Wie dem auch sei, der Klumpfuss der Religion, welche Deutung sie auch immer annehmen mag, ist die Tatsache, dass ein qua Geburt schlechter Mensch von sich aus nicht gut werden kann. Ein höheres Wesen ist vonnöten; eine Gesellschaft, in der es allen gut geht, schon aus Gründen der Logik nicht realisierbar. Der Mensch kann im Hier und Jetzt für Verbesserungen streben, wie dies auch schon etliche religiöse Strömungen versucht hatten. Der Schlüssel aber für eine lebenswerte Zukunft kann für den religiösen Menschen trotz allem immer nur ausserweltlich liegen. Er selbst kann sich zwar von dem einen oder anderen Zwang befreien, aber nicht als menschliches Wesen per se. Die Freiheit braucht eine ausserweltliche Instanz, um Realität zu sein.

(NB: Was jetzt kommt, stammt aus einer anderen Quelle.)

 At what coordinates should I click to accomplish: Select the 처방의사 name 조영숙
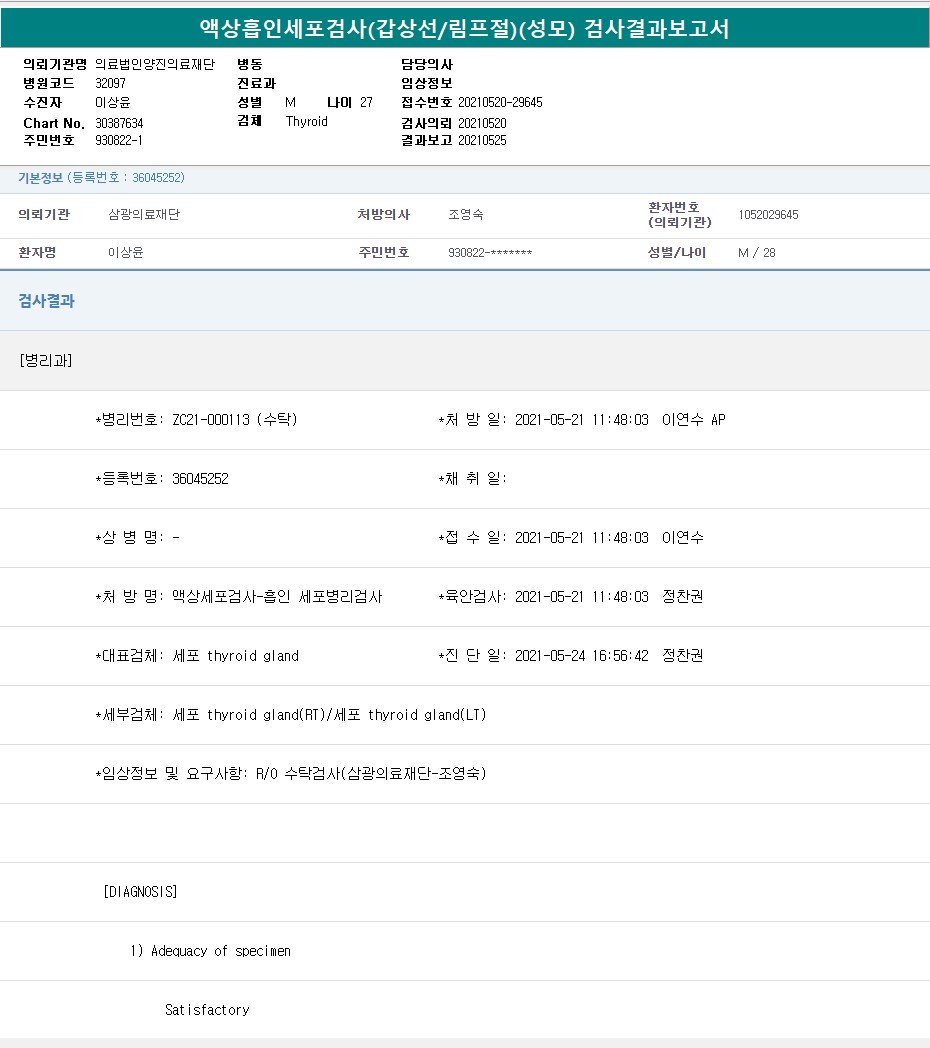click(466, 215)
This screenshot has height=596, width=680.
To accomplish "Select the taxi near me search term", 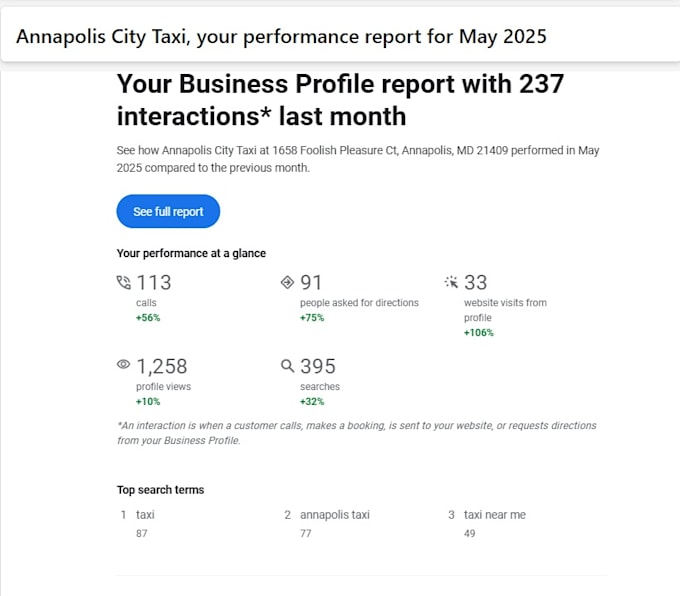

Und das ist und bleibt das reaktionäre Moment an allen Religionen, wie progressiv man sie auch interpretiert. Der Mensch kann nie selbst zu sich gelangen, sondern stets nur vermittelt durch ein höheres Wesen. Die Religion traut dem Menschen schrecklich wenig zu. Das bedeutet jedoch nicht, dass alle religiösen Menschen reaktionär wären. Viele sind gute Menschen. Einem Pfarrer Sieber oder der Kirche in Den Haag, die eine Abschiebung verhindert, kann man schlecht reaktionäres Tun nachsagen. Was hingegen auch die fortschrittlichsten Christ*innen teilen, ist die Ansicht, lediglich den Schmerz und die Not im Hier und Jetzt lindern zu können (in welchem Ausmass dies möglich sei, unterscheidet sich je nach Strömung erheblich). Die Ursache des Übels auf der Welt zu bekämpfen bleibt allerdings dem Mann im Himmel vorbehalten. Jeder Versuch, das versprochne Paradies – eine Welt ohne Hunger und Krieg (und Gier lol) – schon im Heute zu erkämpfen, wird von allen religiösen Menschen abgelehnt. Grundsätzlich wird davon ausgegangen, dass der einzelne Mensch einen Beitrag zu einer schöneren Welt leisten könne. Die schöne Welt für sich allerdings wird nur Gott bringen können. Selbstoptimierung, Hilfsbereitschaft, Verzicht, ja bitte. Sich anmassen, eine schöne Welt zu schaffen? Nein danke, das wird Gott schon richten. Irgendwann.